/---

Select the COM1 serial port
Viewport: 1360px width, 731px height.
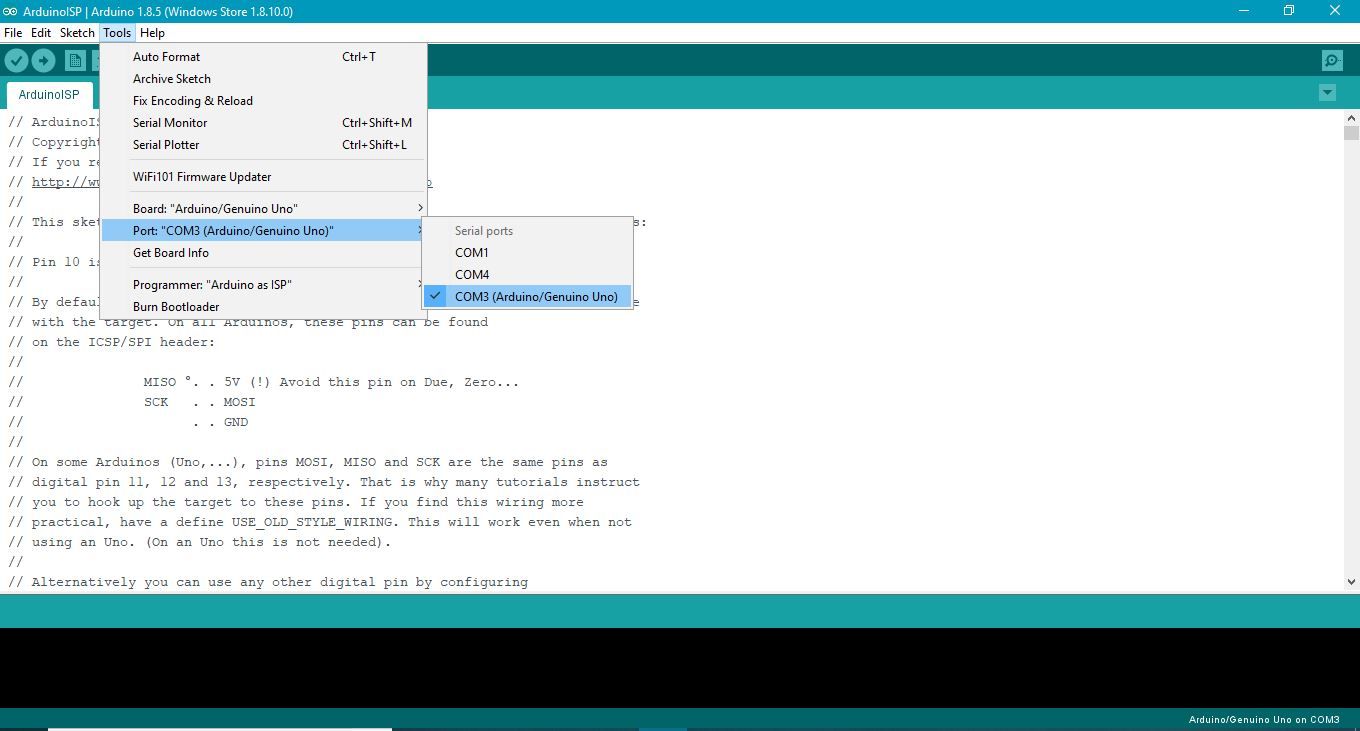tap(471, 252)
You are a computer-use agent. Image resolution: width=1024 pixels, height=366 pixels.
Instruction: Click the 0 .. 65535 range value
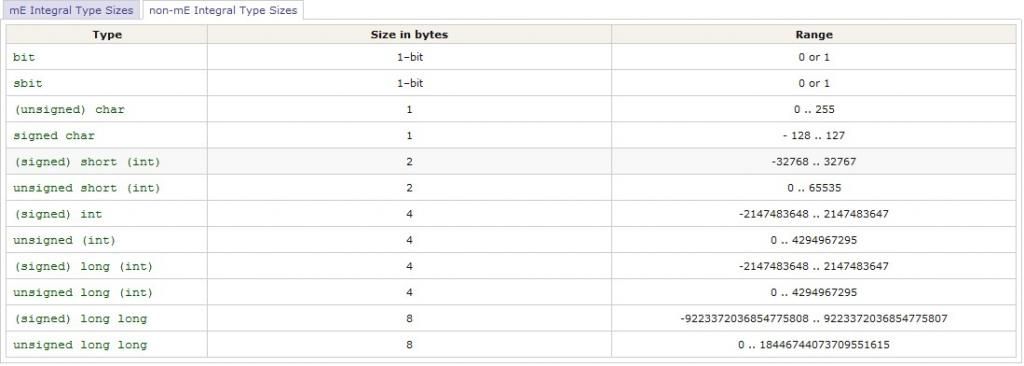point(814,188)
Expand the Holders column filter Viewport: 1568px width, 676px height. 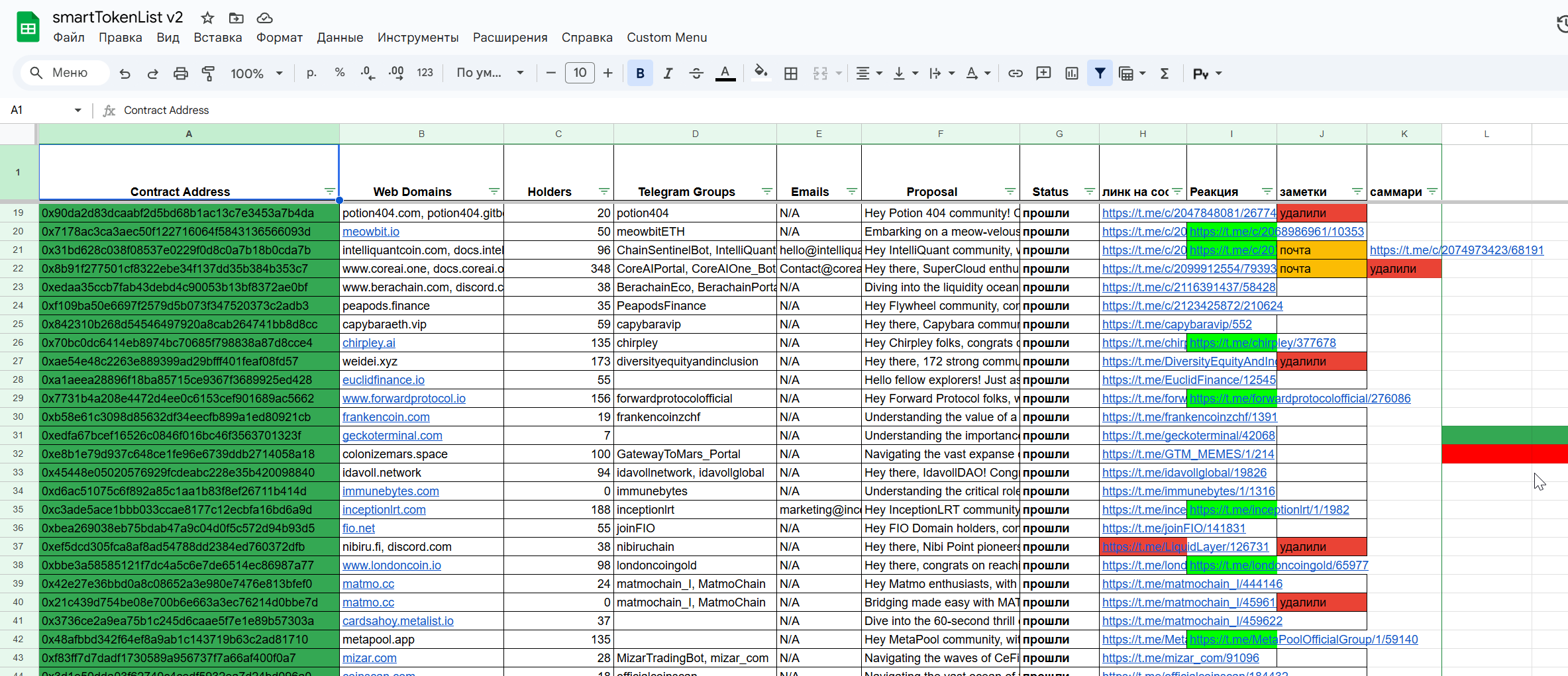[603, 191]
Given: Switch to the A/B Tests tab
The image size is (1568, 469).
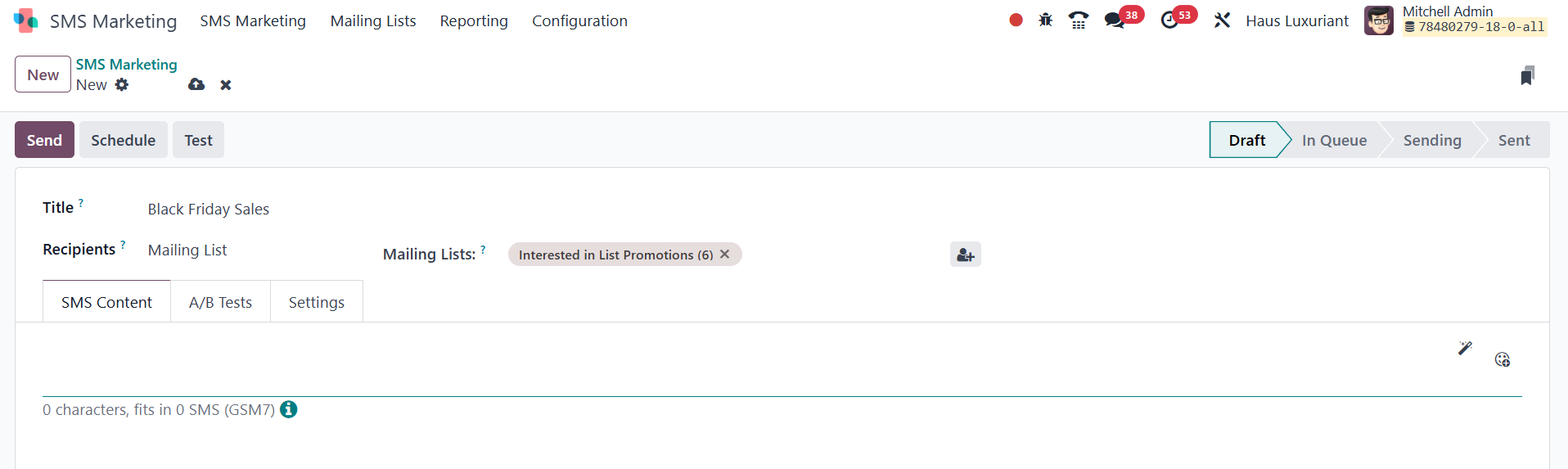Looking at the screenshot, I should click(220, 302).
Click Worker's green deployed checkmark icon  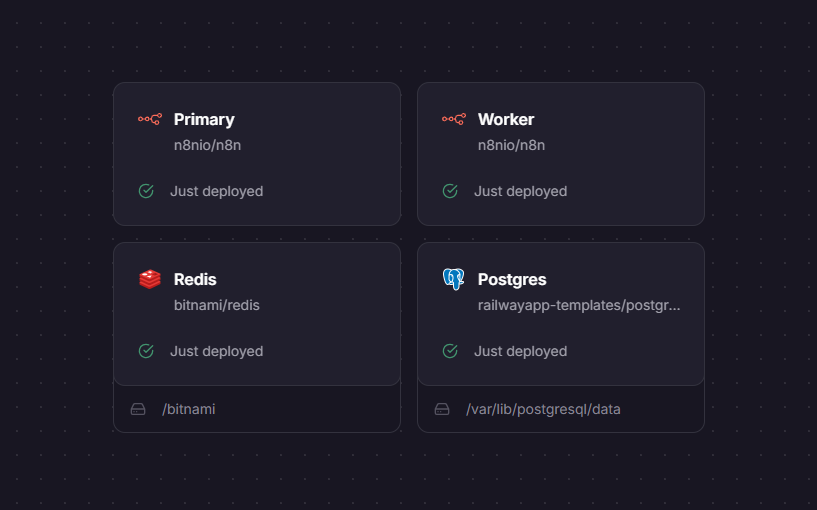[450, 191]
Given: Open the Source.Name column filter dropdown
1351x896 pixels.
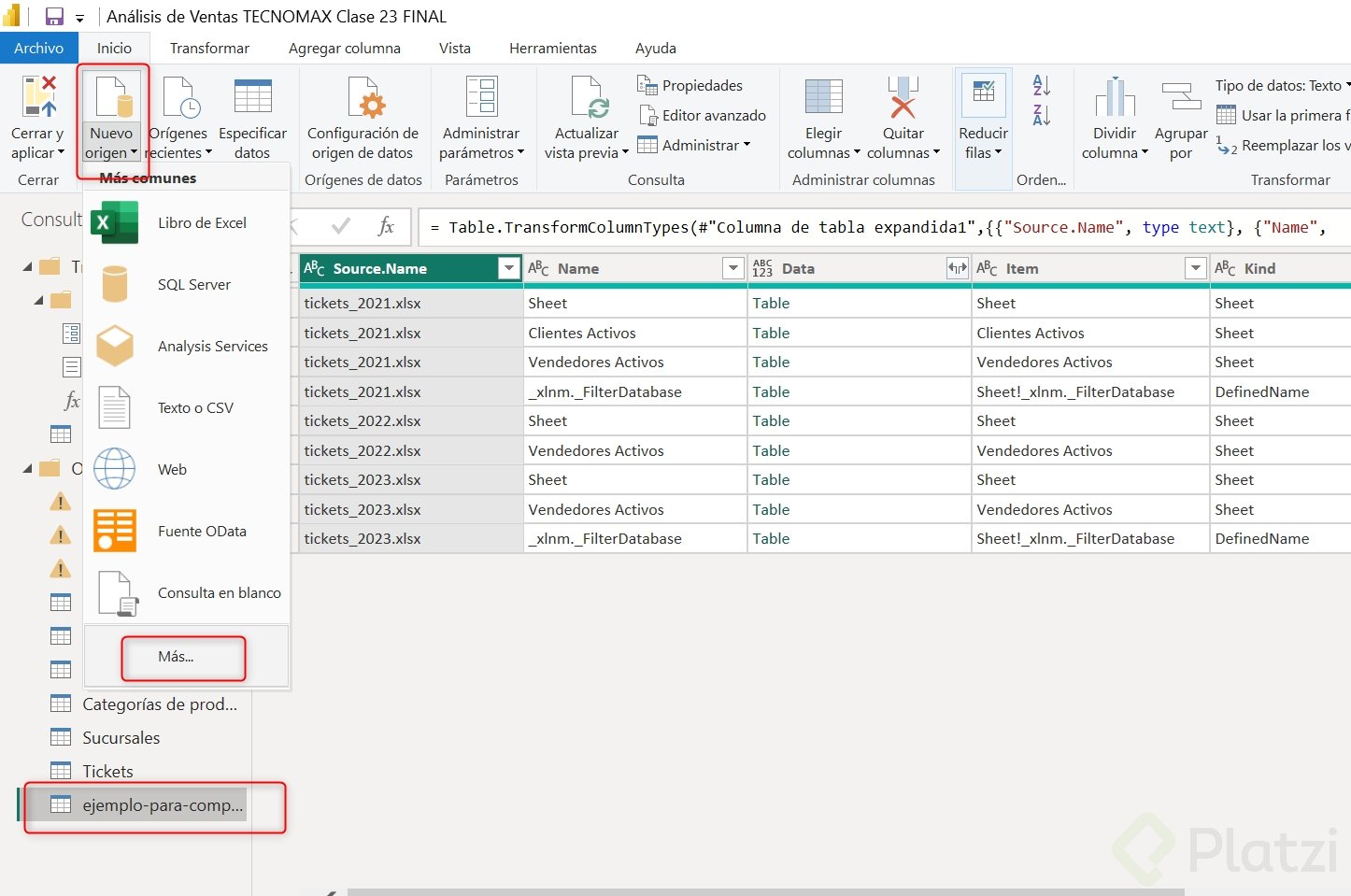Looking at the screenshot, I should click(508, 269).
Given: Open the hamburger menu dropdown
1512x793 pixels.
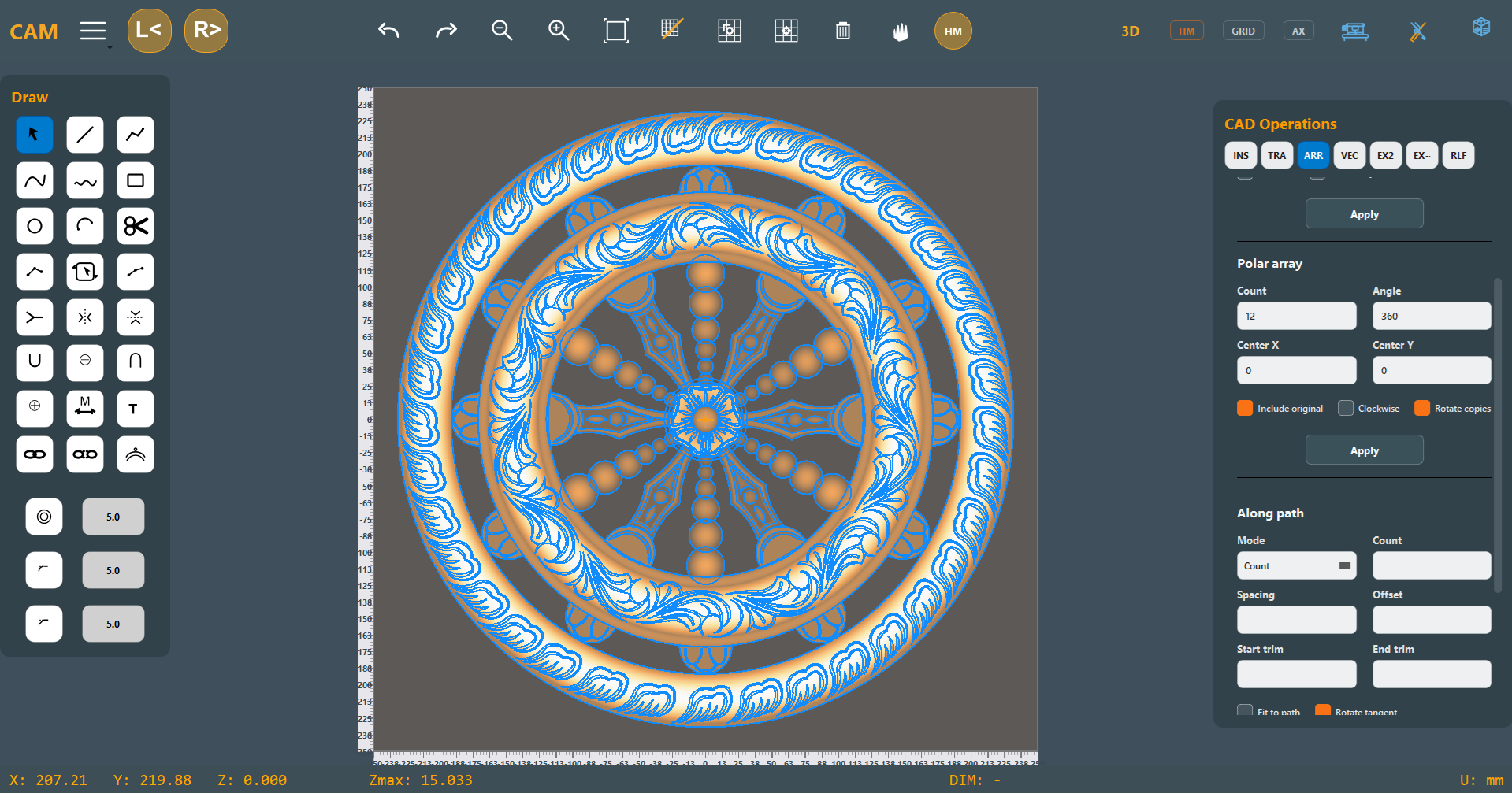Looking at the screenshot, I should tap(94, 31).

\---

### [TASK STATEMENT]
Pull together all lines from the data that mention the word "dropdown".

### [RESPONSE FOR THIS EXERCISE]
Given: Open the Source.Name column filter dropdown
Given: Open the hamburger menu dropdown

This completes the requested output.